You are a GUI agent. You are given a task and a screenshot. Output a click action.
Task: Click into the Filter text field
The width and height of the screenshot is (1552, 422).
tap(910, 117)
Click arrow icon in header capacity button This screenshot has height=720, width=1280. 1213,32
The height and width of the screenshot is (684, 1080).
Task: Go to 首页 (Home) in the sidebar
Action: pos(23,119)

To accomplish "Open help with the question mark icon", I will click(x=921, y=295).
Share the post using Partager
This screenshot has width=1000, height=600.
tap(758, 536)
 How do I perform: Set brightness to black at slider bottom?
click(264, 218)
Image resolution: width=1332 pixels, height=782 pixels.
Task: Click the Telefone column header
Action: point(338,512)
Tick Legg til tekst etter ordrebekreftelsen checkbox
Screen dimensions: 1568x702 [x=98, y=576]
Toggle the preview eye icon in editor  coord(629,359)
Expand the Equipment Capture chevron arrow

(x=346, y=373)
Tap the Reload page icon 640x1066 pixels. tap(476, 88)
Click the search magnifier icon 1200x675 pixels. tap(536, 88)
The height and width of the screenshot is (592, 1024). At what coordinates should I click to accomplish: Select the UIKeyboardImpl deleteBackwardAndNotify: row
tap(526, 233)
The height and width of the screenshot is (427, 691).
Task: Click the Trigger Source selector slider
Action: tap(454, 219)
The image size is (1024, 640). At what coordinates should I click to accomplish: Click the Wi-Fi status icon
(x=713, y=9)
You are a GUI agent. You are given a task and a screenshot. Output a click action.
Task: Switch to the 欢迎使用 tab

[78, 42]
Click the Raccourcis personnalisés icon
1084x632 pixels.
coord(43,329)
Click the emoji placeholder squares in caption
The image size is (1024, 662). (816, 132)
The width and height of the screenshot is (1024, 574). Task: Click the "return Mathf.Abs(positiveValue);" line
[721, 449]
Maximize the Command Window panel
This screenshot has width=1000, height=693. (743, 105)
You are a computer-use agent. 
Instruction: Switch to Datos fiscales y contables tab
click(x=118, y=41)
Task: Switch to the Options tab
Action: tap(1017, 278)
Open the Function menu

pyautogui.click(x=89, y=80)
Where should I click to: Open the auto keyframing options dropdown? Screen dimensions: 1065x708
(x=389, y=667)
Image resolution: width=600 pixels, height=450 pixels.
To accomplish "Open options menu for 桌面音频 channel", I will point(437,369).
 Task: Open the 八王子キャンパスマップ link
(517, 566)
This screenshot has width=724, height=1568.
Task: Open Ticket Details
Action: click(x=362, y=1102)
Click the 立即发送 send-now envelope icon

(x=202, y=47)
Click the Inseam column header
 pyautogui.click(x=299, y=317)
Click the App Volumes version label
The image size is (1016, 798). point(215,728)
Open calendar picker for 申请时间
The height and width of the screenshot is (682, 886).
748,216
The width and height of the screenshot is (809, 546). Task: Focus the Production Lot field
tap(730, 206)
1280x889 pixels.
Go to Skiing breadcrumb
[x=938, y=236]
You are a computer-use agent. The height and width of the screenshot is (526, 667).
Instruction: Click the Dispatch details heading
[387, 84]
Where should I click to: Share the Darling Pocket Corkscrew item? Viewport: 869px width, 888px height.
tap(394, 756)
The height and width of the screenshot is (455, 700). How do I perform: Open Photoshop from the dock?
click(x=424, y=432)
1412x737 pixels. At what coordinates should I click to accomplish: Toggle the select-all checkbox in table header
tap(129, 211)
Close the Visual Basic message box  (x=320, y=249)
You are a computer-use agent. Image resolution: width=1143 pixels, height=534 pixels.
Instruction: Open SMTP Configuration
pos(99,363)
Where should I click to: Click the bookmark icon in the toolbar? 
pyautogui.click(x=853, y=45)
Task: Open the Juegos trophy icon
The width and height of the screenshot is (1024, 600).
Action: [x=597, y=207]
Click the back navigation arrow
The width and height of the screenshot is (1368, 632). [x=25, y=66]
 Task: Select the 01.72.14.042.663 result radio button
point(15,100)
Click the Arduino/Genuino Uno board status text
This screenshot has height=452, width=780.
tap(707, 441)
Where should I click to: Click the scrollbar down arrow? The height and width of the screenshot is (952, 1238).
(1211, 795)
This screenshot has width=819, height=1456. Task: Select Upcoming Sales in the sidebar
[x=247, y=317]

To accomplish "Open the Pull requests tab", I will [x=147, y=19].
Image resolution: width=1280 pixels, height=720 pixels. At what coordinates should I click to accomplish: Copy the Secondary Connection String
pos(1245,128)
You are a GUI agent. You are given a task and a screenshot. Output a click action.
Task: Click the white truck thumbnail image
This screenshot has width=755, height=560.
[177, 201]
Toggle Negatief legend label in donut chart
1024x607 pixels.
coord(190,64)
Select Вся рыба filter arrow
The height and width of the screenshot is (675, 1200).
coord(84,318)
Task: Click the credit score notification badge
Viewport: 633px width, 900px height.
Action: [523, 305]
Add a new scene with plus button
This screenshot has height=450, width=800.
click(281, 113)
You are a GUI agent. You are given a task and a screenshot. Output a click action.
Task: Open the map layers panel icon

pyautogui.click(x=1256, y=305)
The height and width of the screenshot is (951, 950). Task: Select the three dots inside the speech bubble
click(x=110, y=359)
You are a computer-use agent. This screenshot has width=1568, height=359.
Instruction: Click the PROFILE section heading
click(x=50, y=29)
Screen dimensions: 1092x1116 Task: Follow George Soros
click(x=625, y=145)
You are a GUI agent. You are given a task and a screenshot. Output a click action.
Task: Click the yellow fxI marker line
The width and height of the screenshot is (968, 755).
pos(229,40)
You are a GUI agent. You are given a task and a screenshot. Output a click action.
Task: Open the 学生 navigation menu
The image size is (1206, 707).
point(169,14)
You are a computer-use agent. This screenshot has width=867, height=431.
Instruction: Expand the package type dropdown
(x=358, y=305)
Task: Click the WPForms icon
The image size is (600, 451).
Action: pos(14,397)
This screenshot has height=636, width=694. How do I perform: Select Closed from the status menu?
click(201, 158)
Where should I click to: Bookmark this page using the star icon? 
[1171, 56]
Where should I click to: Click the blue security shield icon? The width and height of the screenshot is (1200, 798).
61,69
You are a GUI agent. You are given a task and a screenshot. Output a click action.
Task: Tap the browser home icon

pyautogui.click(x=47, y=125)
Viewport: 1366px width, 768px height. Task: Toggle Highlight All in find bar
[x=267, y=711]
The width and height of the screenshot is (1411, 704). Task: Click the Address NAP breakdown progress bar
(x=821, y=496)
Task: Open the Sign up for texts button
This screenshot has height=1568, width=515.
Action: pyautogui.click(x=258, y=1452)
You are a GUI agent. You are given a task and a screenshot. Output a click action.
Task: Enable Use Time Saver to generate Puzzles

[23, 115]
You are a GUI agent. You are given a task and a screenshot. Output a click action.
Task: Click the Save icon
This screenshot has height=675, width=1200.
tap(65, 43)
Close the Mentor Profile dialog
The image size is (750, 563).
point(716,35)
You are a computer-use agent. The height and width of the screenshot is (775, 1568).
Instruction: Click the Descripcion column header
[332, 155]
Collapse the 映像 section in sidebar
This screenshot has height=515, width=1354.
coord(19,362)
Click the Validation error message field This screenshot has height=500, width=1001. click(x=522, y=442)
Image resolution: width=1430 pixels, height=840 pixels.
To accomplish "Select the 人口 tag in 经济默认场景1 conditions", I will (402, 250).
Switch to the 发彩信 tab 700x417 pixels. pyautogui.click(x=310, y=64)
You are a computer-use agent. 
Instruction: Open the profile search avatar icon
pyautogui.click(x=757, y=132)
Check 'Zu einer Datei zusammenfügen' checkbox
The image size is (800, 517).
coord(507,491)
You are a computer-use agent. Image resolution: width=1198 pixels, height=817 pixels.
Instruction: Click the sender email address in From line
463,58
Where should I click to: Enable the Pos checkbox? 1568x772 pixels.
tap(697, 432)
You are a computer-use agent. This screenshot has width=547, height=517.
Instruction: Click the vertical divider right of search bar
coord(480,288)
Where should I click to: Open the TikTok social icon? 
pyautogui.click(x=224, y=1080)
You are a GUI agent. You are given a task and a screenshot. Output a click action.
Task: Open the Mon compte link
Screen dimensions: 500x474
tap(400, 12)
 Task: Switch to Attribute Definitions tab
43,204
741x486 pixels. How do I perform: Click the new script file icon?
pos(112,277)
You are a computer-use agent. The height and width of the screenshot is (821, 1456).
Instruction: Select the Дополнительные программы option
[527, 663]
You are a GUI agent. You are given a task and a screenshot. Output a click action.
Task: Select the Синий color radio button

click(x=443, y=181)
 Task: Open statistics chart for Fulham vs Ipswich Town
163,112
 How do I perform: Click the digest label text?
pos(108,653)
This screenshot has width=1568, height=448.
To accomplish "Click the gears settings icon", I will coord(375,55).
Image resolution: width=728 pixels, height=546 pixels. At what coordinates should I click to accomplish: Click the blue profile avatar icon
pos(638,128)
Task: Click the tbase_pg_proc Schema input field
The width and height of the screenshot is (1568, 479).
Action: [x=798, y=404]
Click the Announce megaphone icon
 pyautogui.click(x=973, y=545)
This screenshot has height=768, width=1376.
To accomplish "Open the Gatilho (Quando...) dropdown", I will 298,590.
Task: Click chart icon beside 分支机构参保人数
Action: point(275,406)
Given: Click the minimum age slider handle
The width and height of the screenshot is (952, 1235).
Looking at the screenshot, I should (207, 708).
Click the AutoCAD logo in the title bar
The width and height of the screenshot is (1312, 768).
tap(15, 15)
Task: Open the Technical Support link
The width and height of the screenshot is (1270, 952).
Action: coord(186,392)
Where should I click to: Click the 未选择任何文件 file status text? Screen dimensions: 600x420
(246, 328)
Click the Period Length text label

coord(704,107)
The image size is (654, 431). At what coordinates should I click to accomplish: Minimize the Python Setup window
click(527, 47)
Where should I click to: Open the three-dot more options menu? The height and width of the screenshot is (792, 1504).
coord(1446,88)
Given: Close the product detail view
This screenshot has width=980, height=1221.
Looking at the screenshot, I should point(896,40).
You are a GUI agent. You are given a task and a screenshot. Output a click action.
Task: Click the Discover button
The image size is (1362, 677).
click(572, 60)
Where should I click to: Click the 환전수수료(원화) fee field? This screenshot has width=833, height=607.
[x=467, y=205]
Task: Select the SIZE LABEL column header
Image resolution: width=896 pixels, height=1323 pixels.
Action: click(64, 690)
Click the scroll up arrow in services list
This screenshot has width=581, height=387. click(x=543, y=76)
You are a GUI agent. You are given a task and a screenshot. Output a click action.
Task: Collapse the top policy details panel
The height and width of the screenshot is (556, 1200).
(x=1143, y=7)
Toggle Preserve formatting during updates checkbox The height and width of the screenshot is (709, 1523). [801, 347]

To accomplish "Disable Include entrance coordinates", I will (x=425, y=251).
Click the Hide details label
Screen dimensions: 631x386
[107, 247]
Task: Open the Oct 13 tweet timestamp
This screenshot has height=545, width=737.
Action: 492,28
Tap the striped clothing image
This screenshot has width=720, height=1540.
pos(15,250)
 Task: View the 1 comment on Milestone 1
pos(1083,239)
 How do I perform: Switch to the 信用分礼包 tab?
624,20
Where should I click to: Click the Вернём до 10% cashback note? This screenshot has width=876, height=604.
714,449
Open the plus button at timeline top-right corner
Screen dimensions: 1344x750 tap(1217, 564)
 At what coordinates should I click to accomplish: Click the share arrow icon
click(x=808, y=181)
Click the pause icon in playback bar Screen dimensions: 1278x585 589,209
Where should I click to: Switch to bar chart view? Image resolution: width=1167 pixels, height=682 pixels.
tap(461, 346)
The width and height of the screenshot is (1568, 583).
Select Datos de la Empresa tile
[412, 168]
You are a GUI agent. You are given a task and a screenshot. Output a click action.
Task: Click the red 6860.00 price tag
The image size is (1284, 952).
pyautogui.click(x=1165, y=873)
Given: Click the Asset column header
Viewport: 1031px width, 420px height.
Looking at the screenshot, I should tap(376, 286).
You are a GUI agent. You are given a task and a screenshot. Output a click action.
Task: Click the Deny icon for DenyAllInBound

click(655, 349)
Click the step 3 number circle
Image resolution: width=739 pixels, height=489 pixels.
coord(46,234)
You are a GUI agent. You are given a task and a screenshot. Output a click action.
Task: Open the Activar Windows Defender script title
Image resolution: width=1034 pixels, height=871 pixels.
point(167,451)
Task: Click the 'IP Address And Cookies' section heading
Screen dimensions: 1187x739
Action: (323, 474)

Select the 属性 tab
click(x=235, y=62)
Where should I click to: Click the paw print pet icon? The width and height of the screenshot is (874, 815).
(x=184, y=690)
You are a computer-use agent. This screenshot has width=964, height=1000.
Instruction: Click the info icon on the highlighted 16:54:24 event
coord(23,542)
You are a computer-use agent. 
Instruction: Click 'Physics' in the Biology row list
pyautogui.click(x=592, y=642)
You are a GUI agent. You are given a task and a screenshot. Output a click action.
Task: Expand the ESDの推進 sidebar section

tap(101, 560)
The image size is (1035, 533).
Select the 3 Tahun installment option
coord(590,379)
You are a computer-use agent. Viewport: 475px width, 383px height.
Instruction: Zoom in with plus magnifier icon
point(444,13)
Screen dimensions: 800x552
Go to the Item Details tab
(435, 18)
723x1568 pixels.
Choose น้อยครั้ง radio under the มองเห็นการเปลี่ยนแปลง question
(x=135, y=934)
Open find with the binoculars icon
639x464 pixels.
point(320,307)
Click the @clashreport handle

EXERCISE INSTRUCTIONS: Would you retype the lines above from the one with "Task: Click the Save icon" down to the one with "is (775, 1568).", word for word, both ends included and no other lines?

ANSWER TO THIS PROBLEM:
Task: Click the Save icon
This screenshot has height=675, width=1200.
tap(65, 43)
Close the Mentor Profile dialog
The image size is (750, 563).
point(716,35)
You are a computer-use agent. The height and width of the screenshot is (775, 1568).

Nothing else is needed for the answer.